Egypte > provenance inconnue

Nouvel Empire, probablement

[VOIR CHRONOLOGIE]

H. 2,4 CM : L. 2 CM ; P. 5,1 CM

Pierre noire, peut-être obsidienne

Co. 5940

Commentaire

Etat de conservation

L’œuvre est en bon état de conservation. Il n’y a pas de cassure ni d’éclat visible et sa surface est parfaitement lisse. De la terre de fouille est incrustée dans les plis.

Description

Cette amulette en forme d’œil-Oudjat a été réalisée dans une pierre noire de type obsidienne. L’œil-Oudjat, très répandu en Egypte ancienne, est aujourd’hui l’un des symboles les plus connus et représentatifs de cette civilisation. Il s’agit d’un œil humain fardé sous lequel se trouve une « moustache », terme ornithologique désignant les plumes sombres figurant la joue du faucon. Ce symbole trouve son origine dans la légende d’Horus et Seth. Cet œil est en fait celui que Seth avait arraché à Horus lors de leur combat mythique, puis déchiré en six morceaux. L’œil du malheureux Horus fut reconstitué par Thot et rendu à son propriétaire.

 

L’objet n’est pas ajouré et la surface de l’œil-Oudjat Co. 5940 est très lisse. Bien que de très petites dimensions, le choix de la taille permet de mettre en valeur les nuances de la pierre. Sur l’avers, les contours des sourcils et du blanc de l’œil sont légèrement gravés. L’amulette est pourvue d’une bélière, parcourue de deux sillons parallèles. La qualité de la gravure incite à une datation remontant au Nouvel Empire (voir, pour comparaison, les amulettes de l’époque d’Aménophis III). La pierre est de couleur gris foncé, presque translucide à certains endroits et mouchetée de noir. Elle rappelle les caractéristiques de l’obsidienne. L’obsidienne était accessible des Égyptiens via différents gisements asiatiques et africains et ce notamment par l’intermédiaire des routes commerciales. Si aux époques prédynastiques et à l’Ancien Empire elle est principalement utilisée pour la réalisation de petits récipients et de couteaux rituels, son utilisation dans la statuaire apparaît dès le Moyen Empire. C’est surtout à cette époque que l’on observe une production massive de pupilles de statues réalisées en obsidienne. Au Nouvel Empire, on assiste à une intense fabrication de petits objets et surtout d’amulettes en obsidienne. La pierre cessera d’être utilisée à partir de la Basse Époque.
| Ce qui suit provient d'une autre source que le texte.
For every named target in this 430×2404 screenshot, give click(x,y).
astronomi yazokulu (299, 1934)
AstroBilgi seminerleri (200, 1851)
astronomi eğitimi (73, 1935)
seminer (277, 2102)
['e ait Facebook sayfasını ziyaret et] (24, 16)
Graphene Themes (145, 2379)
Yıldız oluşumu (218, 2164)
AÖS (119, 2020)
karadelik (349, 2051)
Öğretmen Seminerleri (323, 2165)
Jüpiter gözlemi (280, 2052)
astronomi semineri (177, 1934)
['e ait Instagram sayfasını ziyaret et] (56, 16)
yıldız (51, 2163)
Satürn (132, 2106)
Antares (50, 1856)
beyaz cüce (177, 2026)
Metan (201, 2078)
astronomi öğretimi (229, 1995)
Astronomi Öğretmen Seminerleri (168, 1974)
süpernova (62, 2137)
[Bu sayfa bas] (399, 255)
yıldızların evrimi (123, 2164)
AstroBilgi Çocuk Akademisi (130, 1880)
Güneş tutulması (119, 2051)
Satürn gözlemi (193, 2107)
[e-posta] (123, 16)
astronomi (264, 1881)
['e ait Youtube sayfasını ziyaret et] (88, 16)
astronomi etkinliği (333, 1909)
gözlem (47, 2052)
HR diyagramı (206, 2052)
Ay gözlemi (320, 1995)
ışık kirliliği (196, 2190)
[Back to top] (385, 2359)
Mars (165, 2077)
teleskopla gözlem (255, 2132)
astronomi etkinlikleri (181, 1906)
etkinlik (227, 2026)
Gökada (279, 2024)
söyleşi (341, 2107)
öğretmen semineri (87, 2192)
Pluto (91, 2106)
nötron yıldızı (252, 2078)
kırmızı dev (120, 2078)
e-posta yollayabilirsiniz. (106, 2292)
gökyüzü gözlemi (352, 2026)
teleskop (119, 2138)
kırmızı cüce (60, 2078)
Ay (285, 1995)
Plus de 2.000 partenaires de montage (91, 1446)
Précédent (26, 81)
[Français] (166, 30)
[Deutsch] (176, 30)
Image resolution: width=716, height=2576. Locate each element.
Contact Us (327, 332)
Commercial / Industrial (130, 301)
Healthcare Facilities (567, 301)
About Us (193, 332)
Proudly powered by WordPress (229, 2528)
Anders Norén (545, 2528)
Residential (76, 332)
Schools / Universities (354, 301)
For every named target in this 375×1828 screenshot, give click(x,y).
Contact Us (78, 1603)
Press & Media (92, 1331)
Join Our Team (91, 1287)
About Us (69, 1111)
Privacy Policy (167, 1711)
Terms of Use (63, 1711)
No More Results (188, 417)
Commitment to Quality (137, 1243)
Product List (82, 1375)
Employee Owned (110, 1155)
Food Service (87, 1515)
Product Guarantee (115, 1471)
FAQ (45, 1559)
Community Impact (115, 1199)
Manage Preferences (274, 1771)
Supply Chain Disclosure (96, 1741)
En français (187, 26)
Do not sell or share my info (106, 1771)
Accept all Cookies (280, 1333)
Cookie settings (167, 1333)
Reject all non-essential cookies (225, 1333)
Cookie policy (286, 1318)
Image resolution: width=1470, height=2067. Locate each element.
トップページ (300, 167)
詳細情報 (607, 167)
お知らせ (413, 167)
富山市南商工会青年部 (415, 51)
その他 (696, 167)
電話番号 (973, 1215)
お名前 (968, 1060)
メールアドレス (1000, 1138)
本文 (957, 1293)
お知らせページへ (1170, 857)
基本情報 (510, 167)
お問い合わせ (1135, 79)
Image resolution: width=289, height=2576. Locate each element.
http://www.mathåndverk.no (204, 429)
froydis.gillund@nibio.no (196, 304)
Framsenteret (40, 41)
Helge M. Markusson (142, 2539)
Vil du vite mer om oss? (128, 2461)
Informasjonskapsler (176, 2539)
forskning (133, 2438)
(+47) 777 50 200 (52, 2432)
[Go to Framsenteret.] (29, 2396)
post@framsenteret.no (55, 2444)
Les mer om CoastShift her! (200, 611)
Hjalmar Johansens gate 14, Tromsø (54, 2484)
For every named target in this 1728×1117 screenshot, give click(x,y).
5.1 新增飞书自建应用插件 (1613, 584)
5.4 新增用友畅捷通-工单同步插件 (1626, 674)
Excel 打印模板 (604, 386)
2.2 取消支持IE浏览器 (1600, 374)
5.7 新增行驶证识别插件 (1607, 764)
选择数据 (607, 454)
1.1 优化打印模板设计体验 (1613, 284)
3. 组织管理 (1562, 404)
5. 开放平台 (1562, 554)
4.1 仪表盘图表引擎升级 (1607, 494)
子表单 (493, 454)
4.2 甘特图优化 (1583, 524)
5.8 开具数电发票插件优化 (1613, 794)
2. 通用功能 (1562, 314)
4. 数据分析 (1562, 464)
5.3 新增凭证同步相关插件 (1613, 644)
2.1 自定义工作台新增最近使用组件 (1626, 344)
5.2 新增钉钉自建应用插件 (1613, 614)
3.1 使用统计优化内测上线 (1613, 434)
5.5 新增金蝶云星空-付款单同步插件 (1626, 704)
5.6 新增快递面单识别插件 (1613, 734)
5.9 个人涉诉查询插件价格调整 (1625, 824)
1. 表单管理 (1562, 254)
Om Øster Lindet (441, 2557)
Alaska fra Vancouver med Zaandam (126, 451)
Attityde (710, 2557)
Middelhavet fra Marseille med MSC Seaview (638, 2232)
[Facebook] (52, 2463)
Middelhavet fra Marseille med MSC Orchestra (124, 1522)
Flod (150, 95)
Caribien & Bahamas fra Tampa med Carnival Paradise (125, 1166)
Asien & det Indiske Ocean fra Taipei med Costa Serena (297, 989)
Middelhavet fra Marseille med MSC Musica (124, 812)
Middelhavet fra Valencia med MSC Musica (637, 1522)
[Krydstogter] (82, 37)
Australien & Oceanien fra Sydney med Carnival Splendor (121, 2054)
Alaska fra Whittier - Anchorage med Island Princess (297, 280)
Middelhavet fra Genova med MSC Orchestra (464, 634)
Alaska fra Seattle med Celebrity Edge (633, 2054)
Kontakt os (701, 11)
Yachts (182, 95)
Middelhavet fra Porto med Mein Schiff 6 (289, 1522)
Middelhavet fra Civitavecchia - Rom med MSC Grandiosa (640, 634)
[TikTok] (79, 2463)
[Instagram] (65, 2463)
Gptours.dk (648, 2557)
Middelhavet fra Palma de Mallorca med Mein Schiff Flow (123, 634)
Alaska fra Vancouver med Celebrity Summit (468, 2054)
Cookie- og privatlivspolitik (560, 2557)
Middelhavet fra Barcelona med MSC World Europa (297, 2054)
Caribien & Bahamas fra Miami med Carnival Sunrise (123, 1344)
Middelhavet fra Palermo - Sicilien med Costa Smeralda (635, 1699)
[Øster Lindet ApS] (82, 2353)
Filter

Il n’est pas toujours aisé de reconnaître l’obsidienne tant ses variations chromatiques peuvent être importantes. Néanmoins, il est fort probable qu’il s’agisse de la pierre utilisée pour l’amulette Co. 5940 en raison sa brillance, de son aspect vitreux et de ses teintes (voir DE PUTTER, KARLSHAUSEN, 1992, p. 111-113). L’œil-Oudjat est le symbole de l’intégrité, de la santé recouvrée et la plénitude physique. Oudjat signifie d’ailleurs « intact ».

 

La reconstitution de l’œil-Oudjat suivait un rite codifié dont les étapes sont représentées dans différents sanctuaires, notamment les temples ptolémaïques de Philae et de Dendera (voir en particulier Cauville Sylvie, L’offrande aux dieux dans les temples égyptiens (2010 version arabe ; 2011 version française ; 2012 version anglaise). Ces rites avaient pour but de s’assurer du retour de la pleine lune et de garantir le cycle cosmique. L’œil-Oudjat Co. 5940 est une amulette. Ces objets, aux dimensions généralement petites, apparaissent dès le début de l’histoire. Si le mot amulette peut être traduit de différentes façons en égyptien, l’étymologie renvoie toujours à la notion de protection. Les amulettes, réalisées en différentes matières, représentaient des symboles mythologiques, comme par exemple pillier djed, des signes hiéroglyphiques ou bien encore l’image de divinités. Mais il peut aussi s’agir de rouleaux de papyrus contenant des incantations magiques, pliés selon un certain procédé et portés par la personne à protéger. Cette tradition sera notamment très répandue au cours de la période ramesside (voir DONNAT, 2016). Avant le Nouvel Empire, les amulettes ont été généralement retrouvées en contexte funéraire. Ces objets « précieux » étant utilisés aussi bien par les vivants que pour les morts, et ce durant toute l’histoire pharaonique, on en plaçait, parfois en quantités conséquentes, entre les bandelettes des momies afin d’assurer au défunt un voyage paisible dans l’au-delà. Les amulettes sont également portées sur soi, soit en forme de pendentifs, de bracelets ou de bagues ; ce fut notamment le cas à Amarna (STEVENS 2009, p.10). La production des amulettes s’intensifia nettement au cours de la XVIIIème dynastie, aidée en cela par une fabrication quasi industrielle d’objets en faïence. Les amulettes, dont les matières devinrent de plus en plus variées, furent incluses en tant que bijoux dans les colliers ou les bracelets. Les amulettes, élément central de la piété populaire, nous informent sur les rituels ayant lieu au sein du foyer. Il n’est pas exclu que certaines d’entre elles étaient suspendues ou placées à divers endroits de la demeure afin d’assurer la protection de la maisonnée. Malheureusement, la documentation actuelle nous livre peu d’informations concernant les rites de consécration de ces objets. Il existe un nombre incalculable d’amulettes similaires à la Co. 5940 à travers les collections égyptiennes du monde.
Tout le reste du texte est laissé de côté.